I am in the mist of setting up a Zencash secure node on Ubuntu 18 that I have set up in Hyper-V. I am having issues with getting the certificate installed to it.
I’ve been following the Secure & Super Nodes guide on atlassian.net to configure this and at this point I have reached a road block at Part 6 due to my novice on this TLS certification stuff. Could someone please help guide me to the right direction to get past this stop. Thanks!
The command entered:
sudo certbot certonly -n --agree-tos --register-unsafely-without-email --standalone -d $FQDN\
outputs the following:
zennode@Linux-CVM1:/home/testminer$ sudo certbot certonly -n
–agree-tos --register-unsafely-without-email --standalone -d $FQDN
[sudo] password for zennode:
Saving debug log to /var/log/letsencrypt/letsencrypt.log
Plugins selected: Authenticator standalone, Installer None
Obtaining a new certificate
Performing the following challenges:
http-01 challenge for zen.mydomain.com
Waiting for verification…
Cleaning up challenges
Failed authorization procedure. zen.mydomain.com (http-01):
urn:ietf:params:acme:error:unauthorized :: The client lacks sufficient
authorization :: Invalid response from
The following errors were reported by the server:
Domain: zen.mydomain.comNot Found )
Detail: Invalid response from
To fix these errors, please make sure that your domain name was
entered correctly and the DNS A/AAAA record(s) for that domain
contain(s) the right IP address.
I am very green in this area and not quite sure how this certificate is suppose to get issued. The first time I ran the command above, I was using an internal FQDN which I know now is not allowed. Since I understand that this request requires a external FQDN be used I think I am able to accommodate the request since I have a registered domain I use for web hosting on my Win 2008 Server I have in Hyper-V.
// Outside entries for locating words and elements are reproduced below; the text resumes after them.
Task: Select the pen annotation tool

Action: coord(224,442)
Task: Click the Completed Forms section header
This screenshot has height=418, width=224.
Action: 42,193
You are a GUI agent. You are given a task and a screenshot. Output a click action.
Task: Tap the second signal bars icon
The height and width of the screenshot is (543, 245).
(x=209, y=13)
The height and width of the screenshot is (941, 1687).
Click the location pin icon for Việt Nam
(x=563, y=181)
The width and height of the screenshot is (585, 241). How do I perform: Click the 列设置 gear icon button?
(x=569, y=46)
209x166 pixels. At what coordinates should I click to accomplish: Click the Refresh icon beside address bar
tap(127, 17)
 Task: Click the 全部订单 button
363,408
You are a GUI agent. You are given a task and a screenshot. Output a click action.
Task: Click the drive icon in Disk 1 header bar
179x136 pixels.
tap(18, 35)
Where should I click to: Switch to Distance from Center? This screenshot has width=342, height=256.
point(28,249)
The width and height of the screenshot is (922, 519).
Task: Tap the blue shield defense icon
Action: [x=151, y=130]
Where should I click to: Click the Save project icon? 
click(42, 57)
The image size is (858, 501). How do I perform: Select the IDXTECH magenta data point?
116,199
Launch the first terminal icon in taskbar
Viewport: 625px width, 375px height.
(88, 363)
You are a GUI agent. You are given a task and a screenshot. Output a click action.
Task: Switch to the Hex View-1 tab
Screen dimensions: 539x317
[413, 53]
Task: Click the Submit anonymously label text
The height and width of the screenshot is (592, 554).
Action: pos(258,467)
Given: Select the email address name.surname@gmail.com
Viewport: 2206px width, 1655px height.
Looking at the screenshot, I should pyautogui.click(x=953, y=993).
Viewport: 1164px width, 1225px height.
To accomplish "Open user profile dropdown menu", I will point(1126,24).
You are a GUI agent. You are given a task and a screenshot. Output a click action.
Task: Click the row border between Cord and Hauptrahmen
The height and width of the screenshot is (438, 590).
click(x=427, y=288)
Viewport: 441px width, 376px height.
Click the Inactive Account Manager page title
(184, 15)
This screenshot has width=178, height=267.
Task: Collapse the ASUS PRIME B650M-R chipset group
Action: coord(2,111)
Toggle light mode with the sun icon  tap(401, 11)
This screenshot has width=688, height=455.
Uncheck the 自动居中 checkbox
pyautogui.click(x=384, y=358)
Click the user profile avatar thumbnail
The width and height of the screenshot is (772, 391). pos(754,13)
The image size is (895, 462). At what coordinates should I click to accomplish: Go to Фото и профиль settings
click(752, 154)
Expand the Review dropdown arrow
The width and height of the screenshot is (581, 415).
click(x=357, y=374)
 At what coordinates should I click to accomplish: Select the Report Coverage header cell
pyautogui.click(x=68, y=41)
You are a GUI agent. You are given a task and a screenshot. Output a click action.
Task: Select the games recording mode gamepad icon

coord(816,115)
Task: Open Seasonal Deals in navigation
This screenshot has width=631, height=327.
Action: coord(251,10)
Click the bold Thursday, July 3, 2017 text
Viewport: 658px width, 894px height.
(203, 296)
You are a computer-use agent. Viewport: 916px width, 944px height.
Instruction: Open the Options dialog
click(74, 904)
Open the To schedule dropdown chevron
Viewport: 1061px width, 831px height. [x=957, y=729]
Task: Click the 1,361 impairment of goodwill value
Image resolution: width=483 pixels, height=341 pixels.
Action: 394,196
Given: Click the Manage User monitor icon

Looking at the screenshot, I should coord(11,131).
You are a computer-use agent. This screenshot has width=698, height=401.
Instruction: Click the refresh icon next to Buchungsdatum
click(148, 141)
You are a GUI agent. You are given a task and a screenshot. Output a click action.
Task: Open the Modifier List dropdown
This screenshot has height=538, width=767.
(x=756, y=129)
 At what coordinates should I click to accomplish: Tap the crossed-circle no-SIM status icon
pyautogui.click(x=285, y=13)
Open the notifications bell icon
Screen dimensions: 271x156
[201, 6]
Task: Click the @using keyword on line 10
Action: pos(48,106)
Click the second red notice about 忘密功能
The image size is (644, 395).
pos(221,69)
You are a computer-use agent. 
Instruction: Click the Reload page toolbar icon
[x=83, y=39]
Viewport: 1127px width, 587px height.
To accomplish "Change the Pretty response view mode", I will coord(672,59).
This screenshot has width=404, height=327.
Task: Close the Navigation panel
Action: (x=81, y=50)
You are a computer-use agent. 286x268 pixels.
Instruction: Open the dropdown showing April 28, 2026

I am unsure if my Ubuntu system also on Hyper-V (on a different system on the network) issuing the cert request if the Zen dameon need to be on my web server. From the error, is it trying to write something to a path from the FQDN I created. Do I need to setup something on IIS on that web server so it can listen for issuing cert?
I drew up a rudimentary topology graph to help give an idea of how my home network setup as I know it is currently functioning.